Text messages can be forwarded just as easily as an email. Even with diligent training and competent staff, the transmission method for text is vulnerable to interception by readily available technology.  For example, a small device called a femtocell can be used to read text, data, and voice transmitted messages over cellular networks. Another concern is what happens when your data reaches its destination. Often your messages are stored for a period by law, offering more potential exposure points.

Messaging apps offer all of the advantages of text messaging as well as robust features like video chat. Most claim to be a secure and modern alternative to text messages but often they can fail to deliver fully on the security front.

Fortunately, there are a few apps that do take privacy very seriously and are worthy of attention. It is not the purpose of this article to promote any brand in particular.
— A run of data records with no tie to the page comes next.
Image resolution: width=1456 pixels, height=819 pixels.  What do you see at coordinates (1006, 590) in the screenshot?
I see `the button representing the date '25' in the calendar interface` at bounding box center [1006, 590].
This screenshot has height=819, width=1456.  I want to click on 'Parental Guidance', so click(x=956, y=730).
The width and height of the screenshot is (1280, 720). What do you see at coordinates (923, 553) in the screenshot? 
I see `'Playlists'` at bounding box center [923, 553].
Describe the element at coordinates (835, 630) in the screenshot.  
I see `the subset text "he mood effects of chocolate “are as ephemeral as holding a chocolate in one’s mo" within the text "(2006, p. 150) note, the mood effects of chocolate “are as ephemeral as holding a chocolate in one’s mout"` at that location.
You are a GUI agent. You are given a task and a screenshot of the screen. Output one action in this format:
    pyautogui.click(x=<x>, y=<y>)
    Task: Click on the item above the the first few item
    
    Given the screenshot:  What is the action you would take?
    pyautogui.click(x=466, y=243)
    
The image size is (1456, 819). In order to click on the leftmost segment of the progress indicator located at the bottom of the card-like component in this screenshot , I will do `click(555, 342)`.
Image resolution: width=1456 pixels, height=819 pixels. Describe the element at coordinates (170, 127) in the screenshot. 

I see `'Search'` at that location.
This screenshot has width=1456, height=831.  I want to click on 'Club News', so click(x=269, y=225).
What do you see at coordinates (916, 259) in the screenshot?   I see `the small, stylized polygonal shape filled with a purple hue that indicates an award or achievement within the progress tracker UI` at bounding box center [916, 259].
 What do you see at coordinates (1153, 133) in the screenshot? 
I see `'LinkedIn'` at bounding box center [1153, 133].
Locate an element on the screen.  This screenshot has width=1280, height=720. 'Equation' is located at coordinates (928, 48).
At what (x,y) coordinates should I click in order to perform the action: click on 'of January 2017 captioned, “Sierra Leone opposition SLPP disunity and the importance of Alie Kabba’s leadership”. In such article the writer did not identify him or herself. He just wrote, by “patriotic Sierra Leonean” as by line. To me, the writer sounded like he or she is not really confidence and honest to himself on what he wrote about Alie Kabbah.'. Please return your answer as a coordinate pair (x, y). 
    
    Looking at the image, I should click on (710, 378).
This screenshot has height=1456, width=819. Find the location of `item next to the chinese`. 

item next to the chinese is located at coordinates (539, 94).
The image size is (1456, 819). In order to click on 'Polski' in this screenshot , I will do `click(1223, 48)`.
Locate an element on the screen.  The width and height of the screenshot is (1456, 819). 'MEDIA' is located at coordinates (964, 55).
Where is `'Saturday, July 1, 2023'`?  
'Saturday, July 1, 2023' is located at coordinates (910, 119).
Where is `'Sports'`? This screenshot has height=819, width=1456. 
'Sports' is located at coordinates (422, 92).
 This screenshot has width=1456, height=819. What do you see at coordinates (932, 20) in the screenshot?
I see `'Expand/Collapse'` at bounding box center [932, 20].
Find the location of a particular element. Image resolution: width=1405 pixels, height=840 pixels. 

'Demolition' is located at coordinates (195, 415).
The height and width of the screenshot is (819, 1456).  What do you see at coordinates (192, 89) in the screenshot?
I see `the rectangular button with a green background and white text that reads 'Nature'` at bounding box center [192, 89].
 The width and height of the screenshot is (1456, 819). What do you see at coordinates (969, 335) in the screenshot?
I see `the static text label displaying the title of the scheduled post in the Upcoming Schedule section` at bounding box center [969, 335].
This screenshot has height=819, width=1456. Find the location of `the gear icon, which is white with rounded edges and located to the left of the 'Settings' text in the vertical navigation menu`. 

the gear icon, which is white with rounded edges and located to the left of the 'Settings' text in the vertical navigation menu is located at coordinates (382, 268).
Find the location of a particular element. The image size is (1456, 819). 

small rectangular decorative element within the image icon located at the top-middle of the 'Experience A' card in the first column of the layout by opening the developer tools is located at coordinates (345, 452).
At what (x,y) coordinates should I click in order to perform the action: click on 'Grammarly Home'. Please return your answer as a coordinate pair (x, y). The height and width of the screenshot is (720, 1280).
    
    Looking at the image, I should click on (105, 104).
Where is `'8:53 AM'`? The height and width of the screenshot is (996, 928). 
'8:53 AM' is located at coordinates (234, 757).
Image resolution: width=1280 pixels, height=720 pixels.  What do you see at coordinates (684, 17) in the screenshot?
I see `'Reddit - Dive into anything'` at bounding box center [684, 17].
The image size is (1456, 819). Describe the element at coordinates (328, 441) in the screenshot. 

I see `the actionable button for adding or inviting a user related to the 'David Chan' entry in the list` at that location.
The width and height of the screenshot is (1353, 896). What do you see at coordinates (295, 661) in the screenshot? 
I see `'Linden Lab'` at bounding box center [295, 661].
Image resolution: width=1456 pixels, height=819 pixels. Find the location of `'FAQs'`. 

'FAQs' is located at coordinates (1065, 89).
Instead we want to offer advice concerning the three most important features to consider when researching a secure messaging app for your company:

  1. User-Friendliness: This may sound relatively unimportant when considering security, but an app—no matter how secure—that no one uses, is completely pointless. Your employees must feel unburdened by the experience, or they will opt out and turn to a potentially less secure alternative. The likeliest candidates will be the most familiar: email and text.
  2. Device Encryption: Many apps boast of their encryption abilities . The truth is most only encrypt your data while it is in transit. Once sent or received, your messages are vulnerable to prying eyes. Additional device encryption is critical. This is not true some of the most popular messaging services who store the keys either in the cloud or on the app maker’s servers. Since you do not own the encryption keys, the creator of the app, your internet service provider, or someone with a femtocell and time at their disposal, could view your message.
  3. Control of Message: When a message is sent you want the ability to control how that message is viewed and shared. Without the option to prevent a receiver from sharing or saving a communication, your information is at someone else’s mercy.

It’s also worth remembering that a company-wide messaging app will inevitably be used by everyone working collaboratively as a group. It follows that any adoption of a new messaging app should ideally be the culmination of a group decision!